_Supplied data_

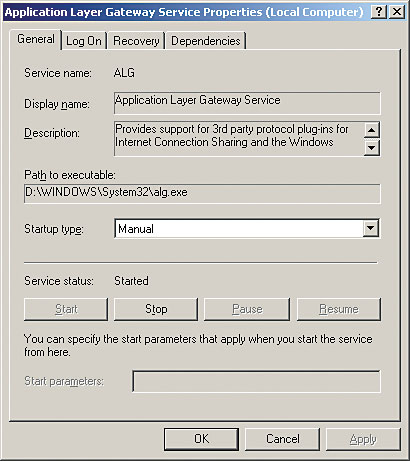Open the Log On tab
The height and width of the screenshot is (461, 410).
coord(84,41)
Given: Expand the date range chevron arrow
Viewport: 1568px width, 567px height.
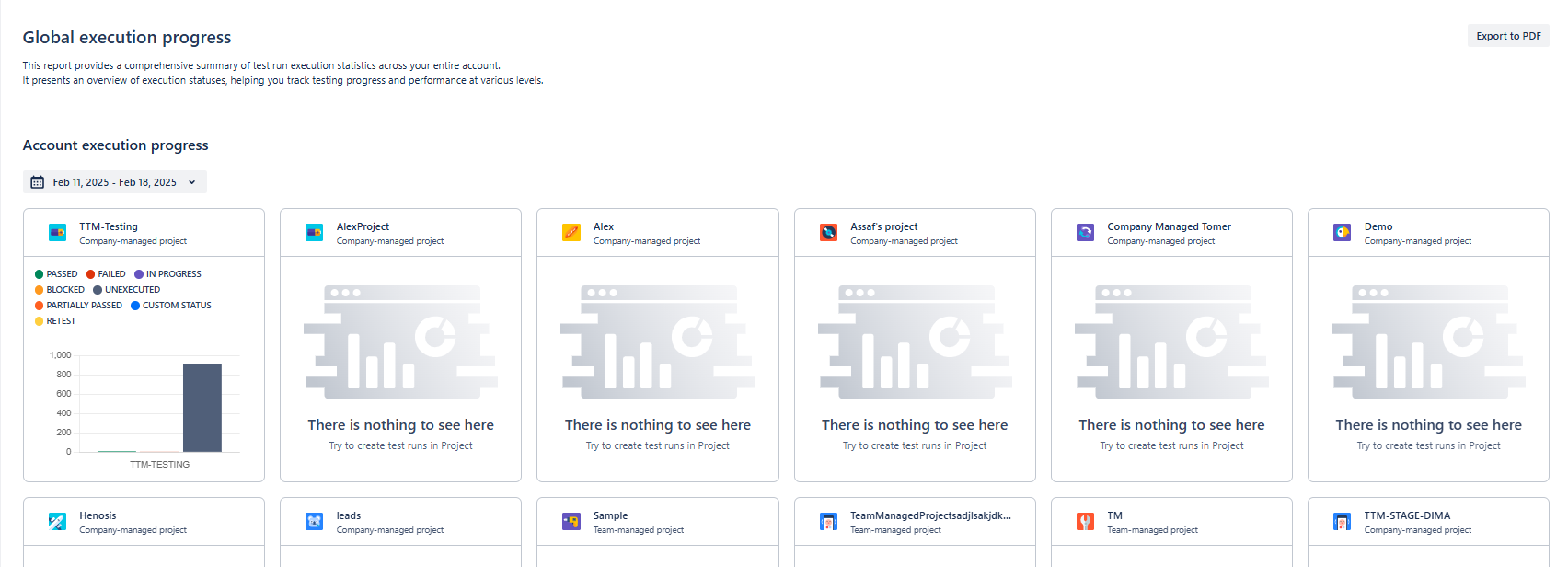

_Task brief_
Find the line that contains "Given: Expand the date range chevron arrow". Reproduce it and every later line of the records exactly, minus the pictures.

_Exercise response_
Given: Expand the date range chevron arrow
Viewport: 1568px width, 567px height.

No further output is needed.